We were given this problem, but I'm confused as to how approach it;
$$A = {x=(x_1,x_2) \in \Bbb{R}^2: (x_1-1)^2+x_2^2 \leq 1}$$
All our professor has given us so far is the definition of a polar of a set. I'm familiar with separation theorems and extreme points as well. We worked a similar example in class, but instead of computing it directly, we used the fact that an ellipsoid is the image of the Euclidean ball under an affine transformation - which I don't see how I would apply here.
On
Let $(u,v)\in{\mathbb R}^2$ be given, and define $\ell(x,y):=ux+vy$. The point $(u,v)$ belongs to the polar set $A^\circ$ of the compact disc $A:=\bigl\{(x,y)\,\bigm|\,(x-1)^2+y^2\leq1\bigr\}$ iff $$\max\bigl\{\ell(x,y)\,\bigm|\,(x,y)\in A\bigr\}\leq 1\ .\tag{1}$$ The linear function $\ell$ has no critical points.
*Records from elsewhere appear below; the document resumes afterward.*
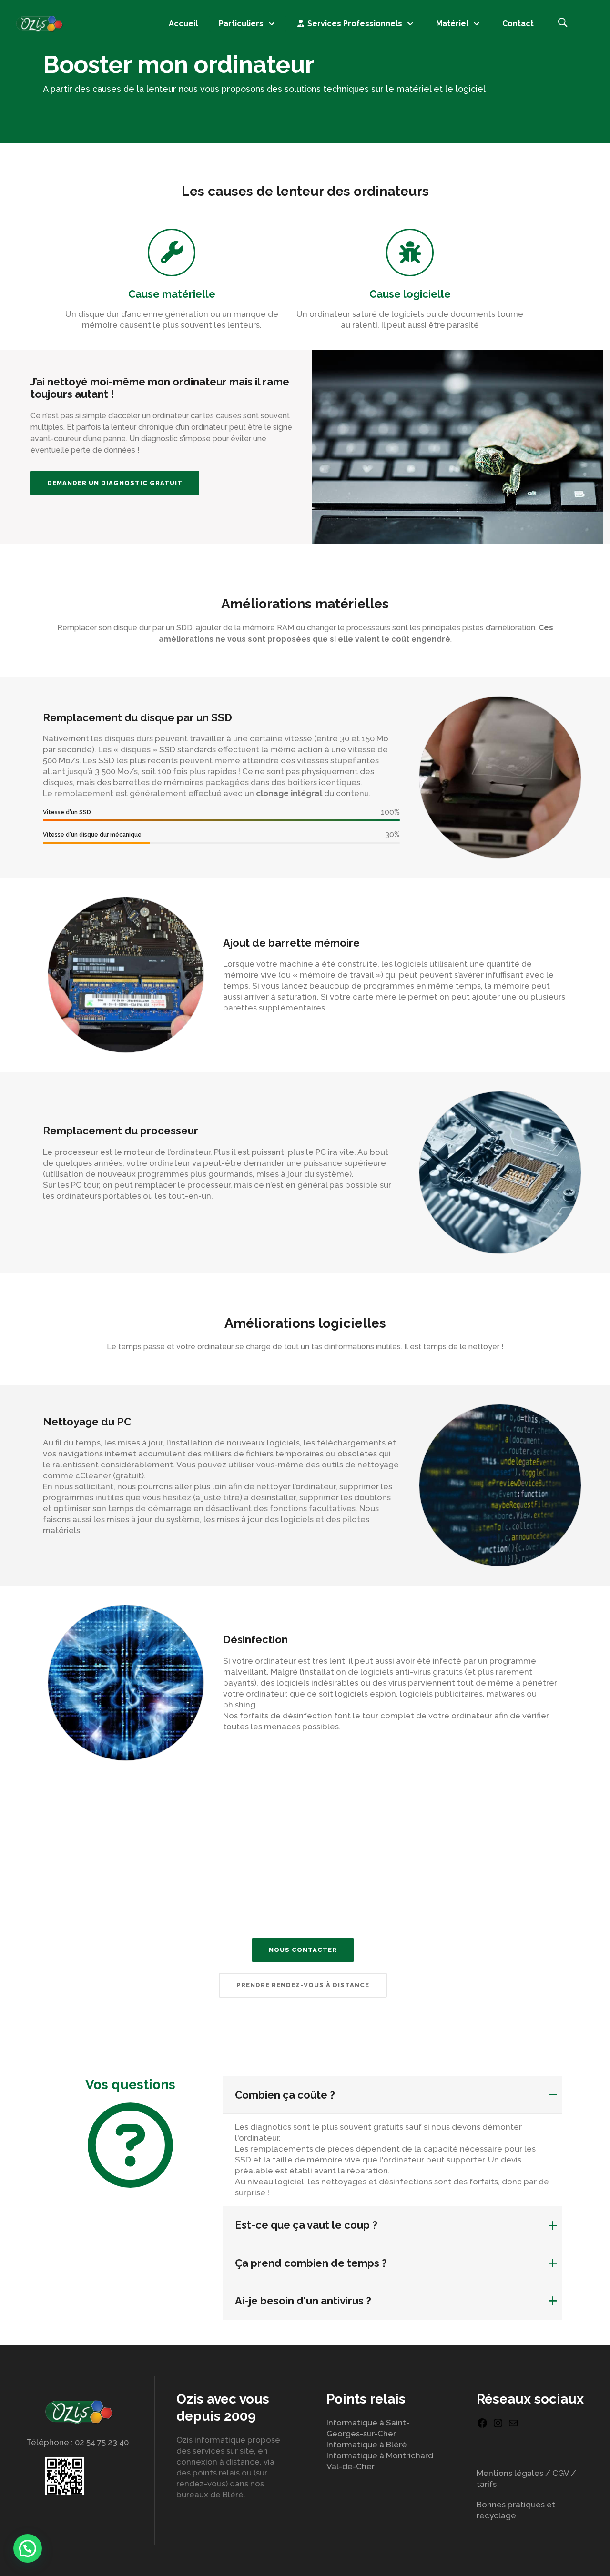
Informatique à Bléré (366, 2444)
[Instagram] (498, 2426)
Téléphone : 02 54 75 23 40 (77, 2442)
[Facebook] (482, 2426)
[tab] (392, 2095)
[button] (27, 2548)
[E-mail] (513, 2426)
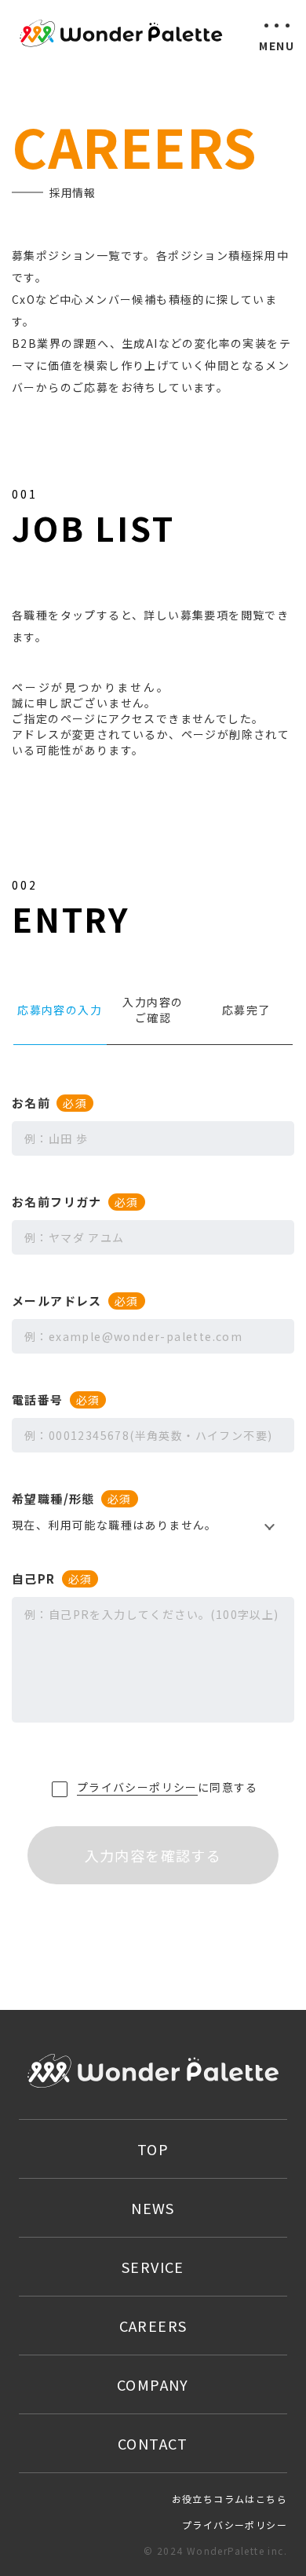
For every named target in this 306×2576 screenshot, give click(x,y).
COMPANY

It therefore takes its maximum on the boundary $$\partial A:\quad t\mapsto\bigl(x(t),y(t)\bigr):=(1+\cos t,\sin t)\qquad(0\leq t\leq 2\pi)\ .$$ The pullback $$f(t):=\ell\bigl(x(t),y(t)\bigr)=u+u\cos t+v\sin t$$ has maximum value $u+\sqrt{u^2+v^2}$, which is then the maximum considered in $(1)$. It follows that $$(u,v)\in A^\circ\quad\Longleftrightarrow\quad u+\sqrt{u^2+v^2}\leq 1\ .$$ The condition on the RHS enforces $u\leq1$ and is then equivalent with $u^2+v^2\leq1-2u+u^2$, or $$u\leq{1\over2}(1-v^2)\ .\tag{2}$$ It follows that $A^\circ$ is the closed parabolic region described in $(2)$.
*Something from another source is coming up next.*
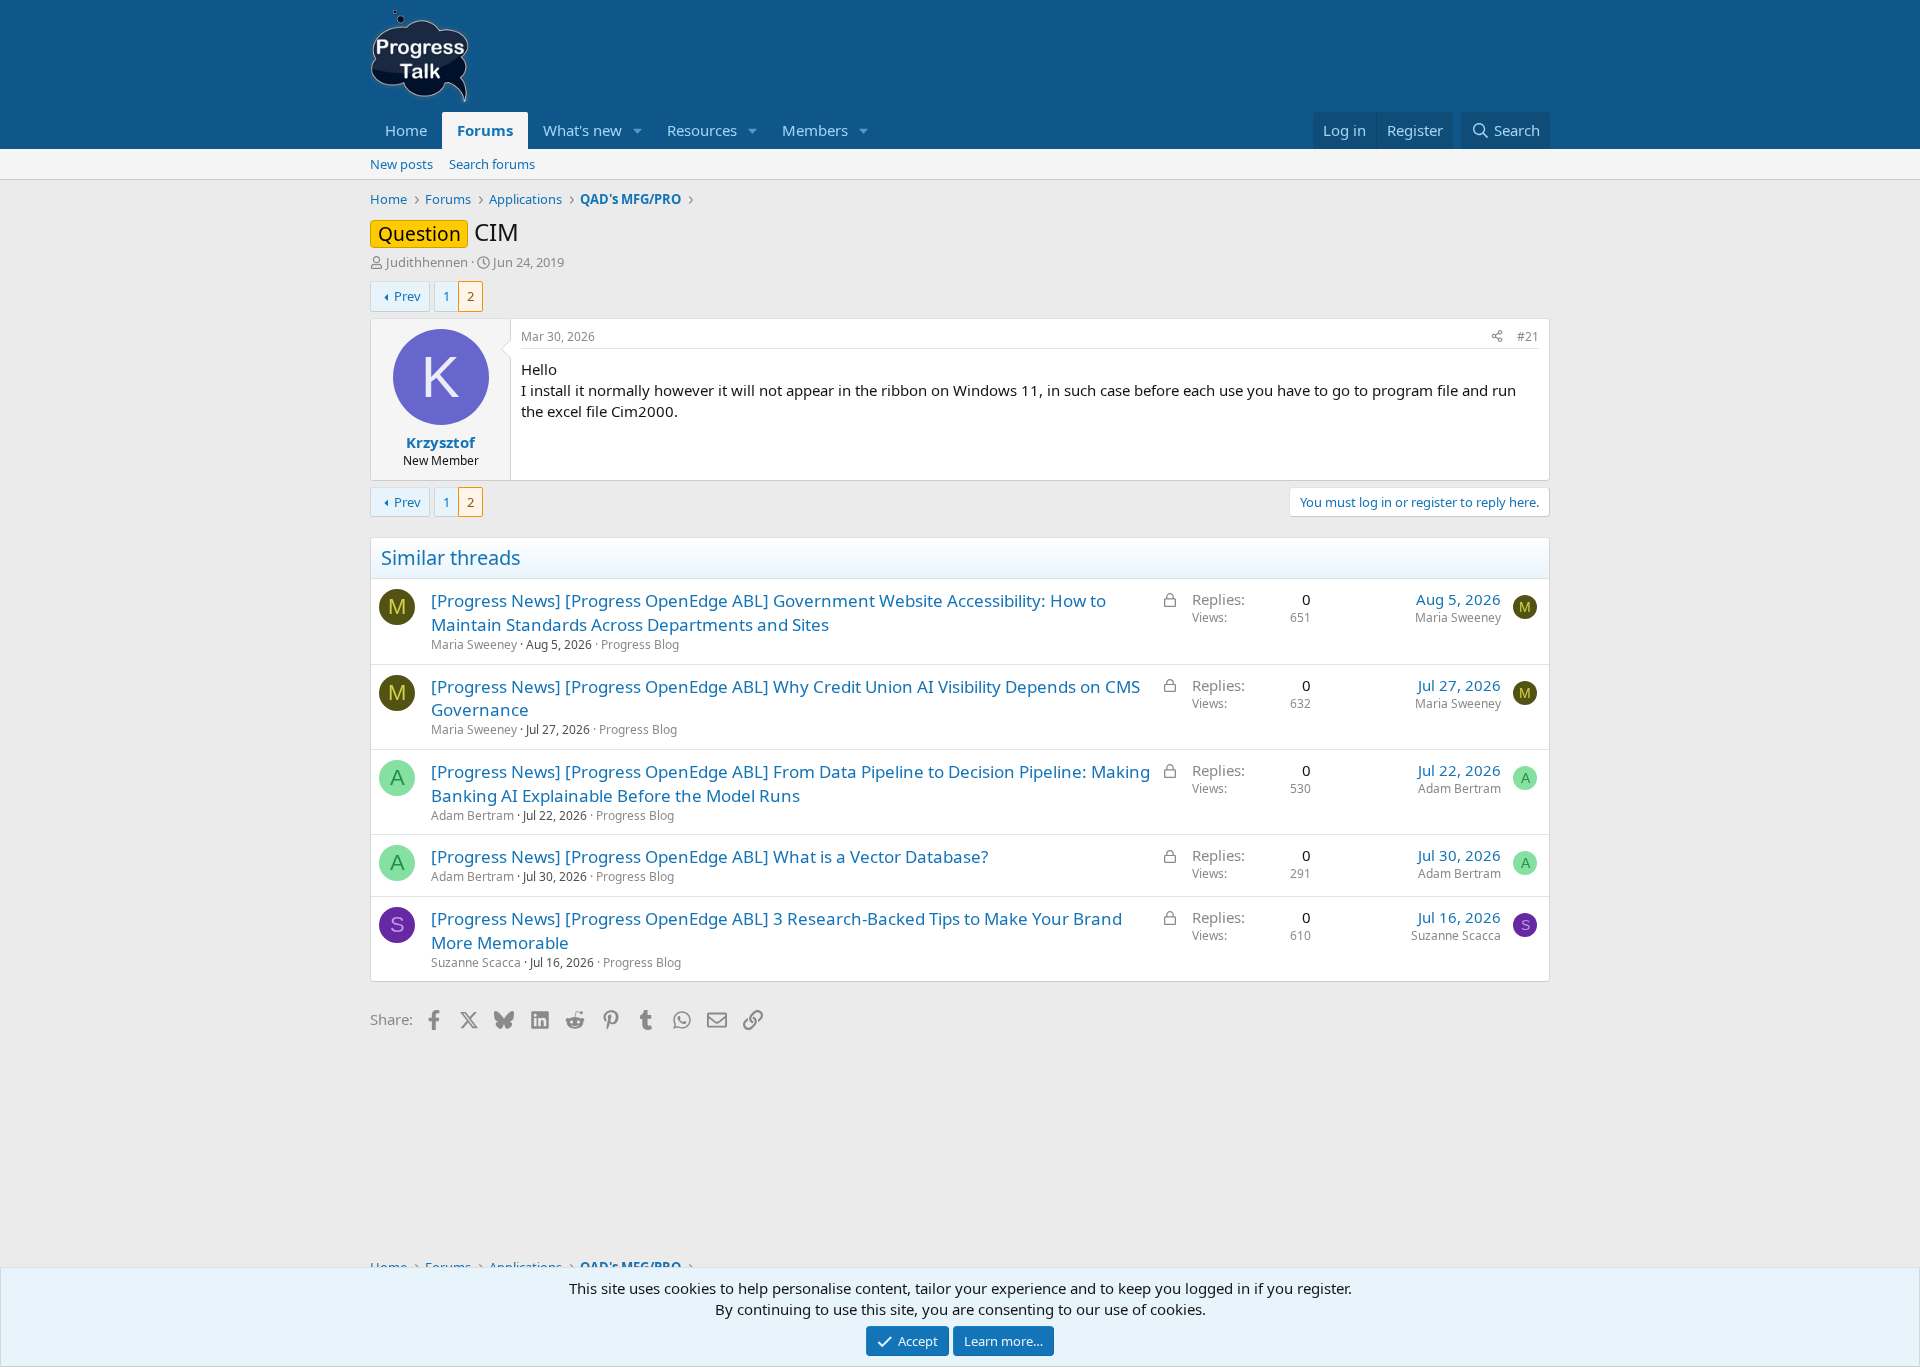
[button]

Define $$A^{o}=\{y \ | \ \langle x,y \rangle \le 1 \text{ for all } x \in A\}$$
Then $$A^{\star}=A^{o}\cap (-A^{o})$$
If $A$ is symmetric with respect to $0$ then $A^{o}=-A^{o}$.
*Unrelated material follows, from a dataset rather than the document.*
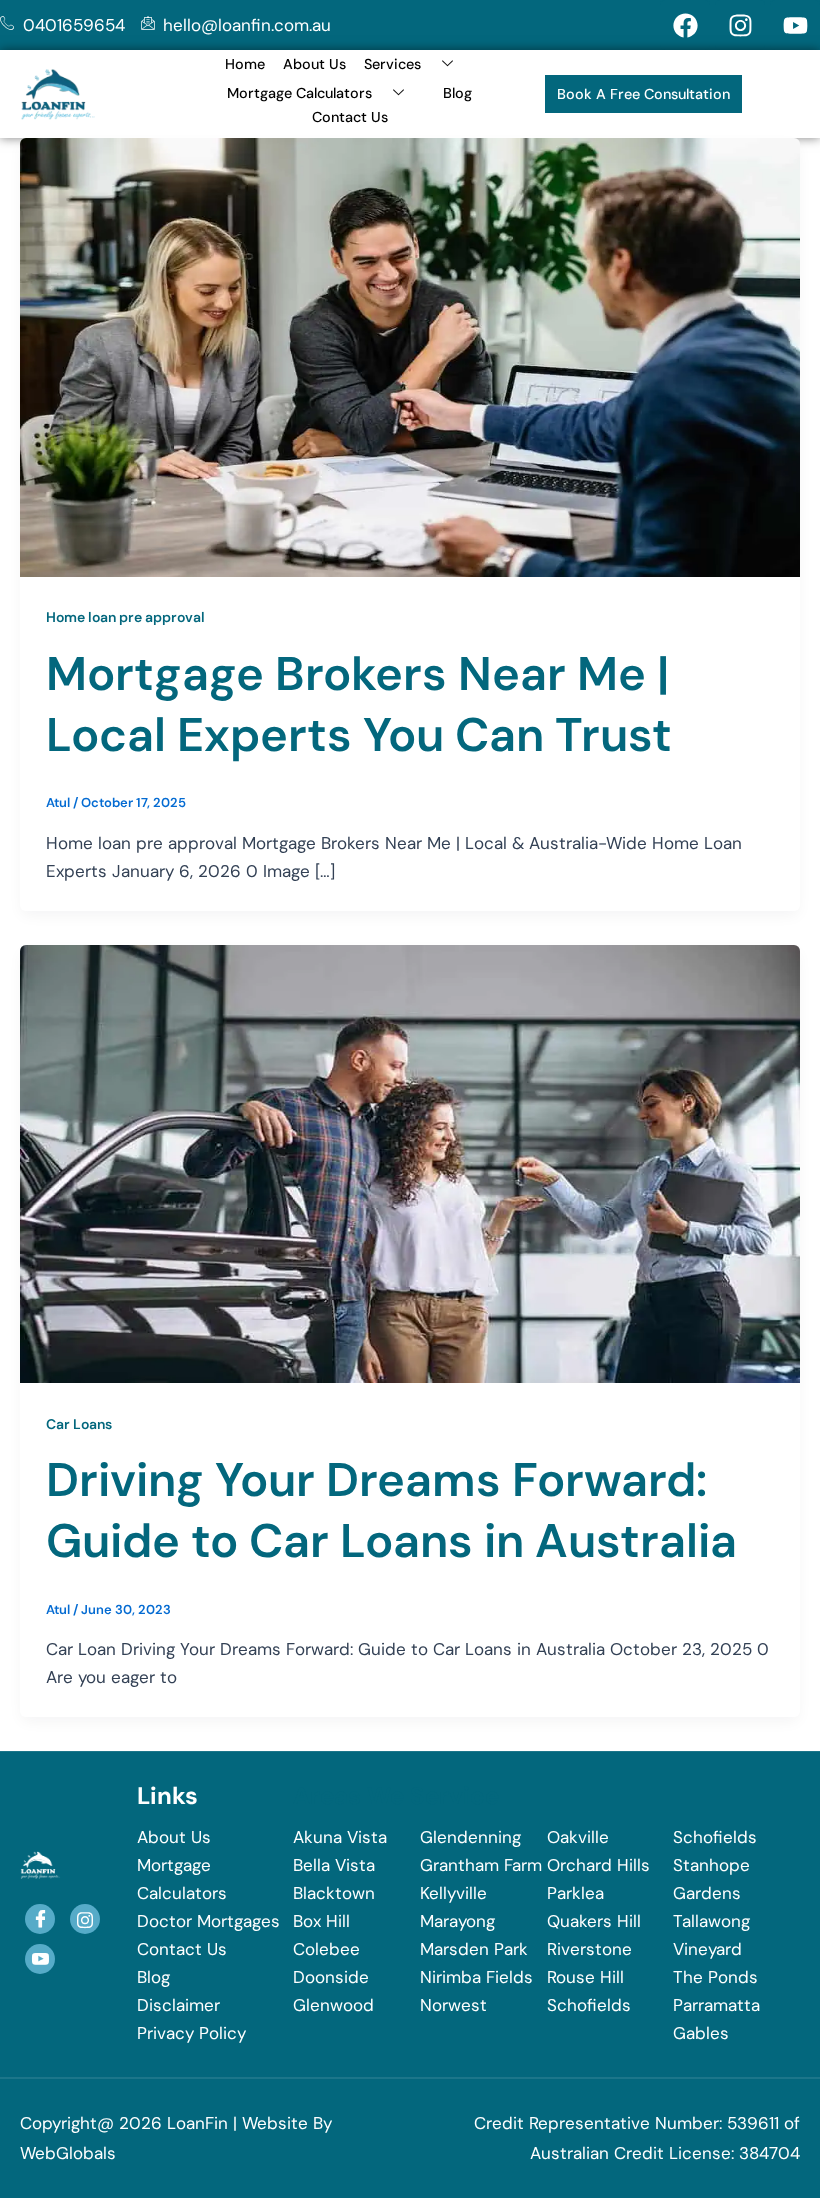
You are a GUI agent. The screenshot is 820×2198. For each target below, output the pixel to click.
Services (392, 64)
We will determine first $A^{o}$. If $(u,v)$ is on the boundary of $A^{o}$ then the function $(x,y) \mapsto u x + v y$ has a maximum $1$ on the region $A$. Let $(x_0, y_0)$ a point of maximum. Then the plane in the $(x,y)$ domain $u x + v y = 1$ is a supporting plane for $A$. If the boundary of $A$ is defined by $f(x,y)=$ const then the gradient of $f$ at $(x_0, y_0)$ is proportional to $(u,v)$. Therfore we have the system $$u x_0 + v y_0 =1\\ u \frac{\partial f(x_0, y_0)}{\partial y} - v\frac{\partial f(x_0, y_0)}{\partial x}=0\\ f(x_0, y_0) = 0$$
Eliminate $x_0$, $y_0$ from the system above to get an equation in $u$, $v$. This works in general if $f(x,y)$ is a an algebraic function. (If $f$ is transcendental then in principle one could approximate $A$ from below and above with semialgebraic sets to get approximations for $A^{o}$).
For instance, in our case the system is $$u x + v y -1=0\\ u y - v(x-1) = 0\\ (x-1)^2 + y^2-1=0$$
We get $2 u + v^2 -1 =0$. Therefore, $$A^{o}= \{(x,y)\ | \ x\le \frac{1-y^2}{2} \}$$ and so $$-A^{o}=\{(x,y)\ | \ x\ge \frac{y^2-1}{2} \}$$ and finally $$A^{\star}=\{(x,y)\ | -\frac{1-y^2}{2}\le x \le \frac{1-y^2}{2} \}$$
See the plot with Wolfram Alpha.
Note also that if in the above system we use $(ux+vy)^2-1=0$ we get directly the equation for the boundary of $A^{\star}$.